Thursday, August 25, 2022

The Tupis of Rugby

Luiz Pagano, playing rugby on the SPAC pitch - wearing the jersey of the Italian national team'19 - in rugby there is the after-match celebrations, fraternization between opposing teams that value friendships more than the final result of the game. During the game, the dispute is taken seriously, but at the end, we celebrate and toast together as lovers of the sport.

Would Abapuru, the most beautiful and expensive Brazilian work of art, be a cultural appropriation?

I already say that I don't think so – why!?  Because it is impossible to appropriate something that already is ours!!!

Recently Agostín Danza, CEO of the Brazilian Rugby Confederation, decided to change the nickname of the Brazilian Rugby Team from TUPIS to COBRAS, most likely influenced by a group of uninformed people who 'prohibited' the use of the Term Tupi for understanding that it was cultural appropriation.

Conflict Overview

Before we move on, let's understand more about it.
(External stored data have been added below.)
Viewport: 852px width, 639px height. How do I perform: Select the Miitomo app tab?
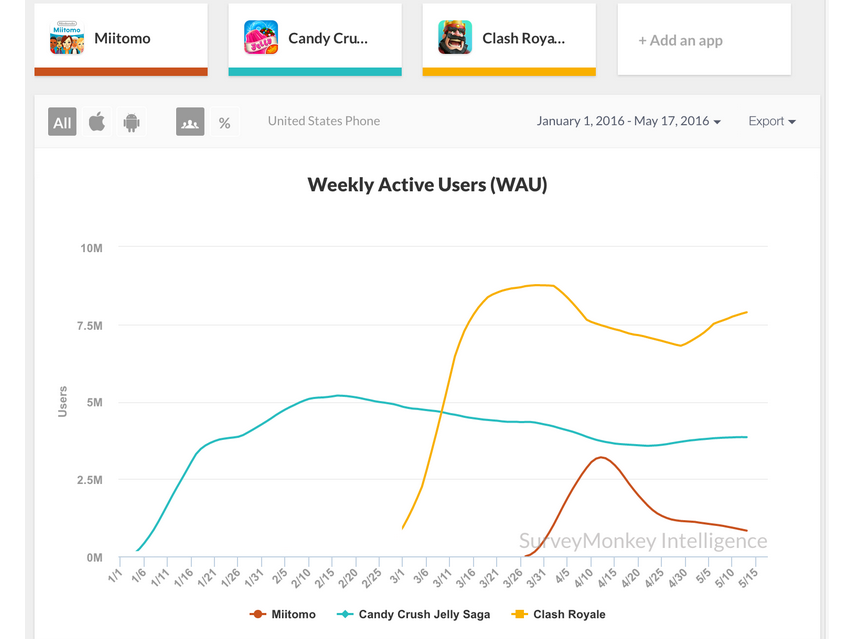[120, 38]
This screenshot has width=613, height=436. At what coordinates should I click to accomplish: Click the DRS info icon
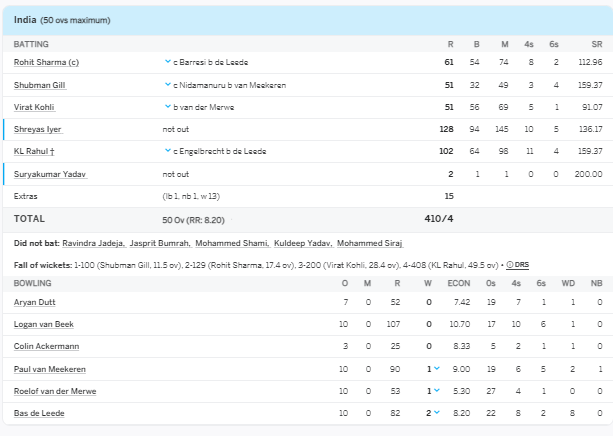[x=510, y=265]
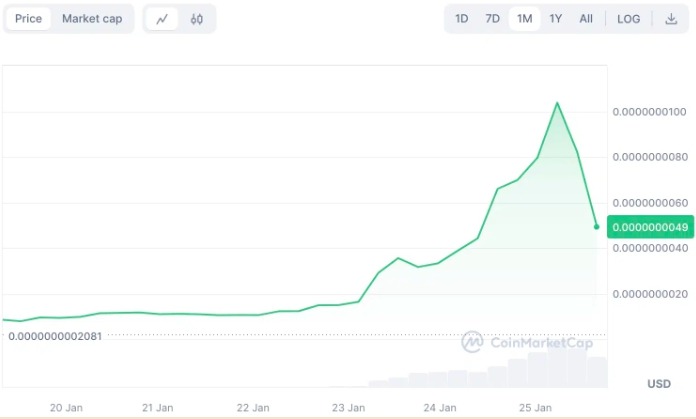
Task: Select the Price tab
Action: tap(28, 19)
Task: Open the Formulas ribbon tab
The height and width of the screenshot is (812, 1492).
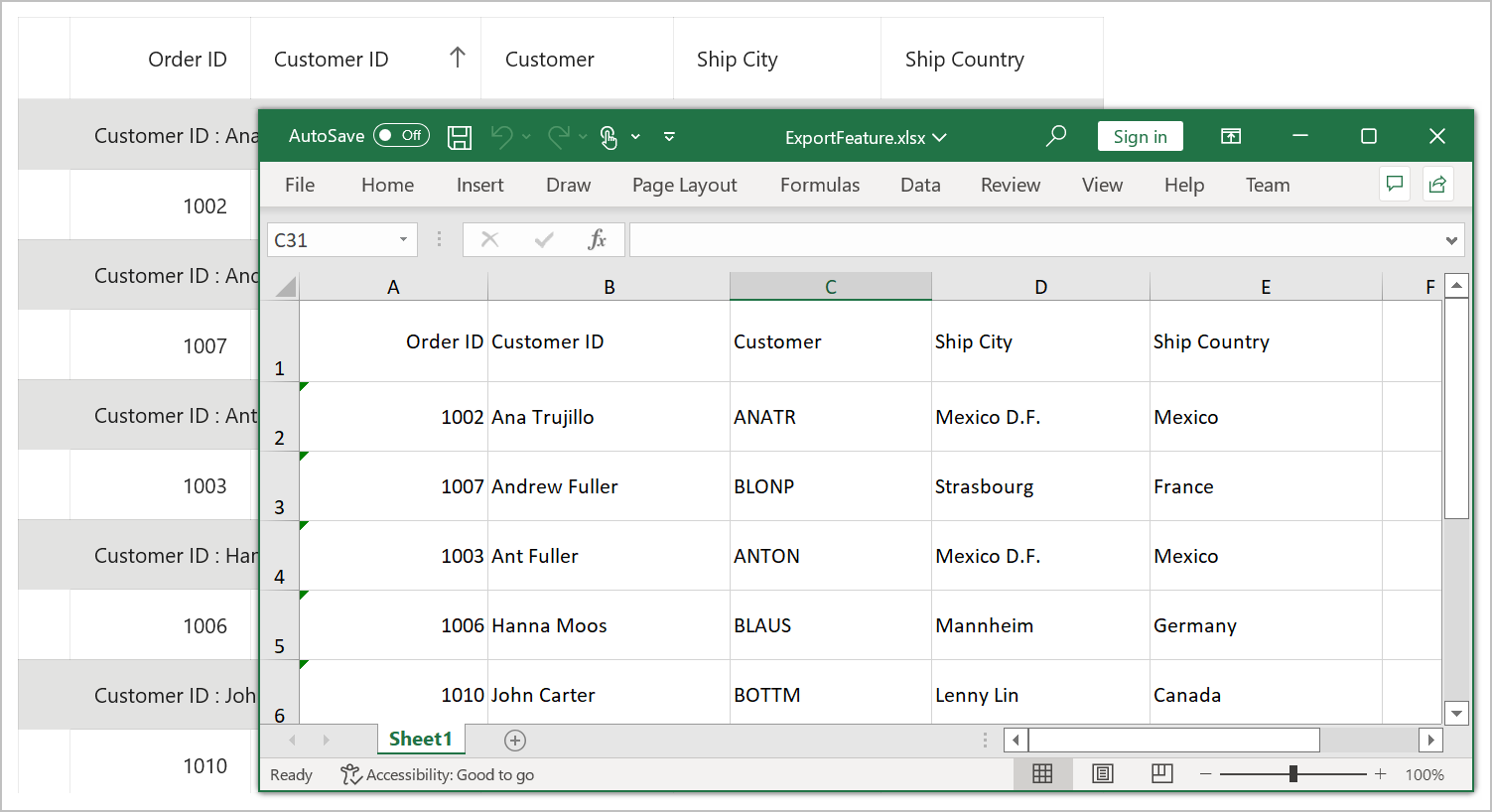Action: coord(819,185)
Following a path contrary to that of the average Brazilian, I wasn't very interested in soccer, instead I was interested in Rugby (in Brazilian Portuguese, rúgbi, and in European Portuguese, râguebi), a sport inspired by Harpastum, practiced by the Romans in Antiquity. The name of the sport came from the school where it was created, the Rugby School, in Great Britain, it was the students of the school, with the help of others from Cambridge, who, between 1845 and 1848, drew up the first rules of the sport.

In Brazil, the sport appears in 1891, sort of along with football, when the Clube Brasileiro de Futebol Rugby was founded, organized by none other than Charles Miller, the "father" of Brazilian football.  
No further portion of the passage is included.